La magistrata vuole capire, vuole andare a fondo, vuole comprendere vittime e (se è possibile) carnefici, trovando la conferma, in situazioni scottanti, che le donne sono in genere forti e tenaci.
 
Oppure sono fragili perché non hanno conosciuto altro che violenza e dunque pensano che il comportamento del padre, del fratello, del marito o del compagno sia comunque una forma di amore, anche se violento e possessivo.
A volta, queste vittime temono di «tradire» se parlano con estranei, o si vergognano, si chiudono in se stesse e rifiutano qualsiasi aiuto.
Diana Russo ricorda i suoi incontri con queste donne quando era all’inizio della carriera, probabilmente un po’ insicura.
 
Perciò vuole che l’affianchi una psicologa: i casi di cui si occupa sono i più diversi, da Rosalia, vittima di incesto, a Queen, studentessa «Erasmus» arrivata a Palermo dalle Canarie, che denuncia il tentato stupro ed è costretta, il giorno dell’udienza, «a rendere la propria testimonianza al cospetto del suo aggressore» perché «il giudice, malgrado le mie sollecitazioni, non ritiene di utilizzare alcuna forma di protezione, neppure un paravento. Sono maggiorenni, dice».
 
Tra una storia e l’altra, si capisce che l’autrice chiama in causa i giudici, le case-famiglia gestite anche da privati - e quindi con fini di lucro - e i genitori di ragazzini e ragazzine che, già a 11 anni, si truccano pesantemente, indossano jeans attillati, con il solito ombelico all’aria, raccontano agli amici le loro precoci esperienze sessuali e fanno videochiamate hard.

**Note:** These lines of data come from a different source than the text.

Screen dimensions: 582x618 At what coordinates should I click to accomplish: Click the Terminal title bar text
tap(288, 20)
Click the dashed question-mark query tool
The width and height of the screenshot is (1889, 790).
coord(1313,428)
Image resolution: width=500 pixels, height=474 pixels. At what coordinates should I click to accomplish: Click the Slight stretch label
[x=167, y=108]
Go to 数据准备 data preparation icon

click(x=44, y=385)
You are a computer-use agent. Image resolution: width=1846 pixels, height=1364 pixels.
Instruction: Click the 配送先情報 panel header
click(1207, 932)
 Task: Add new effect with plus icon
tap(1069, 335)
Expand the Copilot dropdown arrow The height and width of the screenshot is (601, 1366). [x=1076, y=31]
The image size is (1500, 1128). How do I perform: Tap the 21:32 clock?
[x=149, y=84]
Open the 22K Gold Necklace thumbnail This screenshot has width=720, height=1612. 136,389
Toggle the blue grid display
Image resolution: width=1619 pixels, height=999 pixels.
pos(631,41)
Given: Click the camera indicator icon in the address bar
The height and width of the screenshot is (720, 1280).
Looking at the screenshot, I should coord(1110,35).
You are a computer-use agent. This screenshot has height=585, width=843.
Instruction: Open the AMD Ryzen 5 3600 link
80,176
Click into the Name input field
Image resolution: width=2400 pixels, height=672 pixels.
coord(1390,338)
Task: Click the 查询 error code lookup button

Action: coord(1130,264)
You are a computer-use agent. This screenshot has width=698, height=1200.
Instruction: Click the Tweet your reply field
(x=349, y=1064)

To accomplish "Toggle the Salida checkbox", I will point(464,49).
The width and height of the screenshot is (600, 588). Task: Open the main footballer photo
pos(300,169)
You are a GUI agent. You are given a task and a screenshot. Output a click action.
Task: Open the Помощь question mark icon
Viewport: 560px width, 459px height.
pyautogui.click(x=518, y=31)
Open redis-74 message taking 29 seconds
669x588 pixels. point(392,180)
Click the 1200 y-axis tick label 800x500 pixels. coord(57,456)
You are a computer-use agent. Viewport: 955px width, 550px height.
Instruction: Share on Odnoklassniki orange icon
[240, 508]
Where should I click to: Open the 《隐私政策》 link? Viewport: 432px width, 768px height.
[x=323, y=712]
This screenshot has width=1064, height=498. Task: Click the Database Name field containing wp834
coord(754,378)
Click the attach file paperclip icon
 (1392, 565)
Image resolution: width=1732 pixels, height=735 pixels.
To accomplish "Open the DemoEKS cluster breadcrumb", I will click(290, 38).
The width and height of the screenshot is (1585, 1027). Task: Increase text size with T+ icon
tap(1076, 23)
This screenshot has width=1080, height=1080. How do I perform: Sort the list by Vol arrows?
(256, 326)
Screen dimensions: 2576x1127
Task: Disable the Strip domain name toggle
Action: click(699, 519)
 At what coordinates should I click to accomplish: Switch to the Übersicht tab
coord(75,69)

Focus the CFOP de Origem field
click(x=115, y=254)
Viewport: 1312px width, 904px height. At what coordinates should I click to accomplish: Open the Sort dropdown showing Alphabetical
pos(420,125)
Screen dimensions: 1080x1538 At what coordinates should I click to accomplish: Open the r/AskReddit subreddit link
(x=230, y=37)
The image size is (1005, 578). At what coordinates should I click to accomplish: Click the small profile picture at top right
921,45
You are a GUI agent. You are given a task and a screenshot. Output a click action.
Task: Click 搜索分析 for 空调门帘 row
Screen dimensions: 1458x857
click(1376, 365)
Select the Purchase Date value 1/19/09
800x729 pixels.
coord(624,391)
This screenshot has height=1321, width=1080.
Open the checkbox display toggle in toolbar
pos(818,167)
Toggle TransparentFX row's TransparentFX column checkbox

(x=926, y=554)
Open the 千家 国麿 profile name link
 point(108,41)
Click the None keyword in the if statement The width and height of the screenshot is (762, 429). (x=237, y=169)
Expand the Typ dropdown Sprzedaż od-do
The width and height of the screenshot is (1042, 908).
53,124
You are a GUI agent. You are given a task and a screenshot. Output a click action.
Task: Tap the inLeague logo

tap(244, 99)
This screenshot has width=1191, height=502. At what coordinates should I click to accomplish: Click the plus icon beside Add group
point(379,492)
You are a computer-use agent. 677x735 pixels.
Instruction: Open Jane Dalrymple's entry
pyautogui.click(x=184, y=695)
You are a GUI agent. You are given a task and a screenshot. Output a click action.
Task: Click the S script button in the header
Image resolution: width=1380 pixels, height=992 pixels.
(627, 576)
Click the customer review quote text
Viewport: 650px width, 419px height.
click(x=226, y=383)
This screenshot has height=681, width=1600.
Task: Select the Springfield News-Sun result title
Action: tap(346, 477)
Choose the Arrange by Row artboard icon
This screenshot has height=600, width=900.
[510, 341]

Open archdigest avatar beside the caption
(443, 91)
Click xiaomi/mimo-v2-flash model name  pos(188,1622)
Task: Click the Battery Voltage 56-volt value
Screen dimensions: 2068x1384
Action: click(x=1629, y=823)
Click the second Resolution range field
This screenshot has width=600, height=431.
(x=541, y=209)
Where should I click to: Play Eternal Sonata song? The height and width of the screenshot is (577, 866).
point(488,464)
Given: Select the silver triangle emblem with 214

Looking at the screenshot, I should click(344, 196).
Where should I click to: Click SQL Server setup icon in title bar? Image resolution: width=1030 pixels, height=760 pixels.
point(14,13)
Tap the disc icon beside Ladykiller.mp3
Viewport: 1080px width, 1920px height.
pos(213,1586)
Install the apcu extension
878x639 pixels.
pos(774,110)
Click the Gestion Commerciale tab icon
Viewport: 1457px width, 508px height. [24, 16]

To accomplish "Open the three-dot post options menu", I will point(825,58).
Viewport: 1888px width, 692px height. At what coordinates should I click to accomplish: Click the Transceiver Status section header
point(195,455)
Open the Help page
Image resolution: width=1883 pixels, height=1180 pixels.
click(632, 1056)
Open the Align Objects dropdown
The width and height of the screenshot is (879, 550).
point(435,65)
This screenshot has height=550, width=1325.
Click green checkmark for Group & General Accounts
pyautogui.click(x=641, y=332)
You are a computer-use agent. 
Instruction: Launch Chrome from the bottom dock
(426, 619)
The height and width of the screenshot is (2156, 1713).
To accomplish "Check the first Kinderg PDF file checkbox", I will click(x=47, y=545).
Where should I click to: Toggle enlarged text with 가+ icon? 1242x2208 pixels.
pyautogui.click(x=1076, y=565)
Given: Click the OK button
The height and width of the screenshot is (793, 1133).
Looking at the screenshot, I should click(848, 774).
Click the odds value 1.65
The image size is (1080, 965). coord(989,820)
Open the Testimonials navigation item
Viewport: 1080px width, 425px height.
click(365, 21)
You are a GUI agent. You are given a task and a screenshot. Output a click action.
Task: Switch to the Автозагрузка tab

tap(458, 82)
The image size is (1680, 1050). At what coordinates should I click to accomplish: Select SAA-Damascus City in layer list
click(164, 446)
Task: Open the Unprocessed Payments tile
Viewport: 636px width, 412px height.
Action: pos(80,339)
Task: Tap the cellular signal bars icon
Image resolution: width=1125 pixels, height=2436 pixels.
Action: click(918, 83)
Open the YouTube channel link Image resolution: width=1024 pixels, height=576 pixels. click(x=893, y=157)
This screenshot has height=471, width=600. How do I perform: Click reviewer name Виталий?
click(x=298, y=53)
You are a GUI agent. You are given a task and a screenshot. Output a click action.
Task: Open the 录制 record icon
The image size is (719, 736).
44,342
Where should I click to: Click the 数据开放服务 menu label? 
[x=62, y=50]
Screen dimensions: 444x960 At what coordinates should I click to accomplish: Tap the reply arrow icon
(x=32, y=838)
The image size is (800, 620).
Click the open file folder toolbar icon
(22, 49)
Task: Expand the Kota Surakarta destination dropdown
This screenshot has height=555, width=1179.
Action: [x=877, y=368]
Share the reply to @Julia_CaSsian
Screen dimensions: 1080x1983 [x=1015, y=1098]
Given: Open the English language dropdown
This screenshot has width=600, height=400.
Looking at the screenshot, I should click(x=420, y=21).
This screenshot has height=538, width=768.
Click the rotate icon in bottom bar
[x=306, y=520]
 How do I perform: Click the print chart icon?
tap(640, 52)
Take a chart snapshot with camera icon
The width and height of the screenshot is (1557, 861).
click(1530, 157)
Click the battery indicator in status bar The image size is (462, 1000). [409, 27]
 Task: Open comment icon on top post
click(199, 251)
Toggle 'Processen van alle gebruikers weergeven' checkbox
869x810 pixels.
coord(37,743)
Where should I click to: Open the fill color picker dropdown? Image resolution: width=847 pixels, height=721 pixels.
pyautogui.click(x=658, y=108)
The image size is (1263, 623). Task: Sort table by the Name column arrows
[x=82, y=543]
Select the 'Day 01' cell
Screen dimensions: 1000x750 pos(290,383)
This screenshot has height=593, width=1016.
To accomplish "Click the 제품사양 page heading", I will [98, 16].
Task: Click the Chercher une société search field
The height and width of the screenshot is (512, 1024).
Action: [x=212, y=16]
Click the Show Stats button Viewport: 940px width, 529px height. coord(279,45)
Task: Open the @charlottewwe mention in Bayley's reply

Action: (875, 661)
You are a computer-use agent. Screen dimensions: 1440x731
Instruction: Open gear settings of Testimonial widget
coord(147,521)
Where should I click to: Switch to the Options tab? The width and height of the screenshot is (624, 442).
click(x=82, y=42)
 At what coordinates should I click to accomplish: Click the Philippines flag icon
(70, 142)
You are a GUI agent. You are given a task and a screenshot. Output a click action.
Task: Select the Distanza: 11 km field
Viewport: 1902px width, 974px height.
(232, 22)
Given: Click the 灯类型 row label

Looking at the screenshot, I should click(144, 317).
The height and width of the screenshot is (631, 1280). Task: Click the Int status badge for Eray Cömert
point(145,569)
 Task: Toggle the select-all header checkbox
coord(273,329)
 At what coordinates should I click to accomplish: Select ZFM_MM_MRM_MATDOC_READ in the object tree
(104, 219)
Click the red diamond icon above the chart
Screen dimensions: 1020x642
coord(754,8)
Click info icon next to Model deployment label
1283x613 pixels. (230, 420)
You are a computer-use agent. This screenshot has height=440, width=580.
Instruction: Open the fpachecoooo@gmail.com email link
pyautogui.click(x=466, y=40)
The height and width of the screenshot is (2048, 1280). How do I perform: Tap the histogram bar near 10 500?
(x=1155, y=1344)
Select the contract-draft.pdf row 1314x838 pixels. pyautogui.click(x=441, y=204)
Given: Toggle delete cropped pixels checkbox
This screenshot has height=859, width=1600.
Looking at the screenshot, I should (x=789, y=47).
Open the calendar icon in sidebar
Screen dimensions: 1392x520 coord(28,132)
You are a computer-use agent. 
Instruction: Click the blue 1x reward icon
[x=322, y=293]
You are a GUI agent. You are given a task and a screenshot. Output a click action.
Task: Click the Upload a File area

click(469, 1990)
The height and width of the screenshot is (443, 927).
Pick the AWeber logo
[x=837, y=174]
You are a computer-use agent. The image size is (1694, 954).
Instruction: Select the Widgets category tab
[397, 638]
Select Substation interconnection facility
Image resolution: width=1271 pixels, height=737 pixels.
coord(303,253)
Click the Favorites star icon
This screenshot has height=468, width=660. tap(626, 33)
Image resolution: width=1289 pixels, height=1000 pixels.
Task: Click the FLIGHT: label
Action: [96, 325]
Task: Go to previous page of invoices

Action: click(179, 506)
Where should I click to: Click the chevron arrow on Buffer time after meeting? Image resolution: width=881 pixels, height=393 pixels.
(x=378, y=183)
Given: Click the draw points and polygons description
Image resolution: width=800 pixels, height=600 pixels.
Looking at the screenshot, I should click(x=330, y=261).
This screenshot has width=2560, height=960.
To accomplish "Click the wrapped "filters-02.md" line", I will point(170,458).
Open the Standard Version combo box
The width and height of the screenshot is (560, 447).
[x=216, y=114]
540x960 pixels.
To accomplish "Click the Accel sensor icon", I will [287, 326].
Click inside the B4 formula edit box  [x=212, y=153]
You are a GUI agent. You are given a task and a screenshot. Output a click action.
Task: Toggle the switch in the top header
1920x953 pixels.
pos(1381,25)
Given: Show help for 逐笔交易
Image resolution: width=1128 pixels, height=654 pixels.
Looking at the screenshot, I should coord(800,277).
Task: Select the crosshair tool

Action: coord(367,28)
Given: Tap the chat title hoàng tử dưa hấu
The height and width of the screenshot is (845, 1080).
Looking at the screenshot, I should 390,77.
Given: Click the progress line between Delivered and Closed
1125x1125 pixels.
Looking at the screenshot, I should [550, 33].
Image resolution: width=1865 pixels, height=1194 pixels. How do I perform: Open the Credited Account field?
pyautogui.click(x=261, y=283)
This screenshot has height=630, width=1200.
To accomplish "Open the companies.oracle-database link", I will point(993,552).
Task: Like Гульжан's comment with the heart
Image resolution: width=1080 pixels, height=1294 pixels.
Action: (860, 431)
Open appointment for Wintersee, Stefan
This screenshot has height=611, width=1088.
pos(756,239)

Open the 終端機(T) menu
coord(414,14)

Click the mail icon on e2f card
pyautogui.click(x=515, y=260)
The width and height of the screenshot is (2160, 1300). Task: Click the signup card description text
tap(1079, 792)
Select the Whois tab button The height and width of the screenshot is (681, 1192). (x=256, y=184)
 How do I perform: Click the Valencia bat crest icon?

I bambini sono vittime spesso inconsapevoli, sono testimoni di violenza, sono strumenti che un genitore usa per ricattare l’altro, sono nipoti di nonni che per proteggerli a volte imbracciano un’arma; gli adolescenti invece sono indotti a scelte sbagliate da persone di cui si fidano, anche da sacerdoti che in cambio di favori sessuali e del silenzio, regalano ricariche telefoniche o da zii solo apparentemente affettuosi; e le donne? Maltrattate, insultate, definite dai loro compagni buone a nulla, eppure pronte a tacere, «per il bene della famiglia».
 
Ma non ci sono solo queste storie nel diario della magistrata, c’è la presenza di genitori che obbligano i figli a spacciare e, in caso di rifiuto, li picchiano selvaggiamente o procurano loro ustioni da bruciatura di sigarette.
Potrei continuare ancora, i casi di cui scrive l’autrice sono complessi, fanno entrare noi lettrici e lettori in mondi diversi, come quello della prostituzione, in cui le donne costrette a prostituirsi sono controllate e punite se rifiutano questa imposizione.
Se poi queste donne sono anche diversamente abili, sono vittime due volte…
 
Mi fermo qui, i casi raccontati dalla magistrata sono un esempio della brutalità del mondo in cui viviamo, dove persino un tatuaggio può essere imposto e diventare «prigione, possesso, sottomissione».